TASK DIRECTIONS. Exactly retype the lines of the material from its first line to the line with "Click the back arrow in header", including both.

DATASET ENTRIES.
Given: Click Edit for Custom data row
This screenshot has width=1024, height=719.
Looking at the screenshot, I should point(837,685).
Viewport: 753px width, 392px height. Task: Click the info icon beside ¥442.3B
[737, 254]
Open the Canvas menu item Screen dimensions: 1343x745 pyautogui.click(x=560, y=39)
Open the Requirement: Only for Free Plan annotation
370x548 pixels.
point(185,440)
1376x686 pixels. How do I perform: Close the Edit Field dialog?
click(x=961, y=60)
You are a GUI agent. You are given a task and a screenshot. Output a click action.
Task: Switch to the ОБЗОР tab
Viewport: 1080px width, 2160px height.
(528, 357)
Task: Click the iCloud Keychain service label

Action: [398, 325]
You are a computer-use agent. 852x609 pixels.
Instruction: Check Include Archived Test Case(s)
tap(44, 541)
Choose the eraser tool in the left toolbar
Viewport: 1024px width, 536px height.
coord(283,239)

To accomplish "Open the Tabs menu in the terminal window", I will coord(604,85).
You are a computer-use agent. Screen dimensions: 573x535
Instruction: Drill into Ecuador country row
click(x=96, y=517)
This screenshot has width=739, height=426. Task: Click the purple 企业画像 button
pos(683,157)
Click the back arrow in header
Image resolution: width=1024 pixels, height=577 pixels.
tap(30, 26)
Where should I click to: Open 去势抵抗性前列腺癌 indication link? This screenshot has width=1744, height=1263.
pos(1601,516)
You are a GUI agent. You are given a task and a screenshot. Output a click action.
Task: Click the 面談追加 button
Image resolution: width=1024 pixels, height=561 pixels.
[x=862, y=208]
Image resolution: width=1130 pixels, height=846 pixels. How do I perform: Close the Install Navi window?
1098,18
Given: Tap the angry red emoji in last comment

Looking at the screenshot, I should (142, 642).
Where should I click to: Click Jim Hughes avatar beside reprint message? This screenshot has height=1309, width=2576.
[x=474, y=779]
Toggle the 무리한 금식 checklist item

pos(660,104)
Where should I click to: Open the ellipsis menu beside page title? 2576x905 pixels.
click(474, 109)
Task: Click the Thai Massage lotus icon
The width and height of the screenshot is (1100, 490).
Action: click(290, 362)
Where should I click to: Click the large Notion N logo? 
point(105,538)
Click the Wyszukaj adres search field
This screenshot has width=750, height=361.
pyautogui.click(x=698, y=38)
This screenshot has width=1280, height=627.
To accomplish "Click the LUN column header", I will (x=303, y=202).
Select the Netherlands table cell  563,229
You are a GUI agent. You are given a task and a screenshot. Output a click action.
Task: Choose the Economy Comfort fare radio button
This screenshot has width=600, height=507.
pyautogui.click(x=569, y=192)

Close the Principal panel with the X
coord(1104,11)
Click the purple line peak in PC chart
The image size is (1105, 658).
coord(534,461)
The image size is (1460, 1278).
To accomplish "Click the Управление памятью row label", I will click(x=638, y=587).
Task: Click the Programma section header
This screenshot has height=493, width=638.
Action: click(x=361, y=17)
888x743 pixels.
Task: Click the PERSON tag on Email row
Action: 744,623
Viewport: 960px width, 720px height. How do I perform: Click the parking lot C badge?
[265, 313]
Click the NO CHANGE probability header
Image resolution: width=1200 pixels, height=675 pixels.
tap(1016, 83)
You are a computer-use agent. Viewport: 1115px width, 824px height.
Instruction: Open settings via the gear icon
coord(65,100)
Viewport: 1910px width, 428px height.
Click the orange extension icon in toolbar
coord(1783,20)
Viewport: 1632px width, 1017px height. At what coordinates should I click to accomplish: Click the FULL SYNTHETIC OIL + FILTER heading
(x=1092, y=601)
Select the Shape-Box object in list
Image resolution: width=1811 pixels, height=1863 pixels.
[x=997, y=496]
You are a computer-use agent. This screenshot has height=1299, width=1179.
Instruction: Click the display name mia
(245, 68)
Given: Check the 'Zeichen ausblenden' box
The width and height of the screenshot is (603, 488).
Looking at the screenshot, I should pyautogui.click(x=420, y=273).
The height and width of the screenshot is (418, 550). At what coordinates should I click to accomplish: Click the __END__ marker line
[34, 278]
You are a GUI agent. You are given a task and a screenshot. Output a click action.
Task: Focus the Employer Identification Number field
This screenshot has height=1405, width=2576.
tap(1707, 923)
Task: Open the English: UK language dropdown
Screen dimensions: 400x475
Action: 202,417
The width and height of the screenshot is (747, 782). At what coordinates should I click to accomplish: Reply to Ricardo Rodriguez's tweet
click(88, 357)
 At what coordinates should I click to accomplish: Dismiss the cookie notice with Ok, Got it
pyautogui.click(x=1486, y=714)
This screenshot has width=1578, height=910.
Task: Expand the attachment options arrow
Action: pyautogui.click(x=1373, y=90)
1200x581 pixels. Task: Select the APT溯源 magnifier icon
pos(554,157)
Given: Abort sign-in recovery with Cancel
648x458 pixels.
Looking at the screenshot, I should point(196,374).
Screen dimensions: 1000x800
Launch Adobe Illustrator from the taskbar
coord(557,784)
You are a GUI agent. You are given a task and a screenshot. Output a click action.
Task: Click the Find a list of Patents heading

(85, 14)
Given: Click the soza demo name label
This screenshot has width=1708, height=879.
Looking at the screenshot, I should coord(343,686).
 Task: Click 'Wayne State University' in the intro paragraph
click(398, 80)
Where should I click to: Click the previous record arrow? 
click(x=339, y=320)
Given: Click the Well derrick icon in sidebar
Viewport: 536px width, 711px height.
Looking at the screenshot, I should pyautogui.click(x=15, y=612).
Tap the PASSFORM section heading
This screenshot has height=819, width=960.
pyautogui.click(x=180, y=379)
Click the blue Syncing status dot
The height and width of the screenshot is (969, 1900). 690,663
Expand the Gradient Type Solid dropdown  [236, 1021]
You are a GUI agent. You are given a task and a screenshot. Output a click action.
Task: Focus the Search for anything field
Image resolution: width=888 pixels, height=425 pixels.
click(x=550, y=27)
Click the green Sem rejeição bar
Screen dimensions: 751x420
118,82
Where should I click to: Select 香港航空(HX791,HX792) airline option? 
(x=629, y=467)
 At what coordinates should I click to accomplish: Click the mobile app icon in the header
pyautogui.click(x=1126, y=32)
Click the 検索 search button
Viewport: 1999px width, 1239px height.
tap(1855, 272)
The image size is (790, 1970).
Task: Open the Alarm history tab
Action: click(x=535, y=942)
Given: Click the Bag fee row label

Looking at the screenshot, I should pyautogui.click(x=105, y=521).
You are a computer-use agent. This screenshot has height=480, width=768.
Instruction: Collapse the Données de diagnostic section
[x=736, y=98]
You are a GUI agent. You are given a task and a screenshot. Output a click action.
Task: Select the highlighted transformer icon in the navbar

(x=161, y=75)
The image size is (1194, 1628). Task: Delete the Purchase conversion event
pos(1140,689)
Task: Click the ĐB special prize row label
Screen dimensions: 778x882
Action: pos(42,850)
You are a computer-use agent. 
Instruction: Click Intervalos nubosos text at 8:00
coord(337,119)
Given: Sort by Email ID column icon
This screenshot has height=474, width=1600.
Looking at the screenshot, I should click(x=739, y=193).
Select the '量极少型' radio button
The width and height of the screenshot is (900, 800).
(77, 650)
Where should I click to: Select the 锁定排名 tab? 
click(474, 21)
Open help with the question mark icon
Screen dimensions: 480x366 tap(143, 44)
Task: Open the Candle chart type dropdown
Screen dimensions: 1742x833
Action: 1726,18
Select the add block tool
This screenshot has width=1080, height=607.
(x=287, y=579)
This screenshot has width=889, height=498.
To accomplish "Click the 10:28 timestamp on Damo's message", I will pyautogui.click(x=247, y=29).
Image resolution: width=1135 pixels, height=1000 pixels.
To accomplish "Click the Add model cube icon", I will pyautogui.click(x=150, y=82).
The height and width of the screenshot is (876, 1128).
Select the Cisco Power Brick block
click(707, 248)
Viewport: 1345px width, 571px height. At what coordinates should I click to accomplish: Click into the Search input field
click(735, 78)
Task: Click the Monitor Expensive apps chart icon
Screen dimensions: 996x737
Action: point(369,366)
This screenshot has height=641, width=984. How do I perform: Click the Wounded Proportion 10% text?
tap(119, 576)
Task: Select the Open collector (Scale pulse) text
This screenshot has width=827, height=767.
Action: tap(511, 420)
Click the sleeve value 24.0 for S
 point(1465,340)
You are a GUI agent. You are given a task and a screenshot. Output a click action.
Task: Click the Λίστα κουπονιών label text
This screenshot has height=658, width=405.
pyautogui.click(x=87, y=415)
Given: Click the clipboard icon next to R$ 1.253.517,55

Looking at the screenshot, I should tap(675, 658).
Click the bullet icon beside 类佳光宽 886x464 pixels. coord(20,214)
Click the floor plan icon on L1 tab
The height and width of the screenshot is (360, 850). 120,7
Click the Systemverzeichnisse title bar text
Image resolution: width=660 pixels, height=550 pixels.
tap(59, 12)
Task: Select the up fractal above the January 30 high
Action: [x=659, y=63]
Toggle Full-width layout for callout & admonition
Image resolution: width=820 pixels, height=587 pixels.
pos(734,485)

SOLUTION FOR THIS PROBLEM.
Given: Click Edit for Custom data row
This screenshot has width=1024, height=719.
Looking at the screenshot, I should point(837,685).
Viewport: 753px width, 392px height. Task: Click the info icon beside ¥442.3B
[737, 254]
Open the Canvas menu item Screen dimensions: 1343x745 pyautogui.click(x=560, y=39)
Open the Requirement: Only for Free Plan annotation
370x548 pixels.
point(185,440)
1376x686 pixels. How do I perform: Close the Edit Field dialog?
click(x=961, y=60)
You are a GUI agent. You are given a task and a screenshot. Output a click action.
Task: Switch to the ОБЗОР tab
Viewport: 1080px width, 2160px height.
(528, 357)
Task: Click the iCloud Keychain service label

Action: [398, 325]
You are a computer-use agent. 852x609 pixels.
Instruction: Check Include Archived Test Case(s)
tap(44, 541)
Choose the eraser tool in the left toolbar
Viewport: 1024px width, 536px height.
coord(283,239)

To accomplish "Open the Tabs menu in the terminal window", I will coord(604,85).
You are a computer-use agent. Screen dimensions: 573x535
Instruction: Drill into Ecuador country row
click(x=96, y=517)
This screenshot has width=739, height=426. Task: Click the purple 企业画像 button
pos(683,157)
Click the back arrow in header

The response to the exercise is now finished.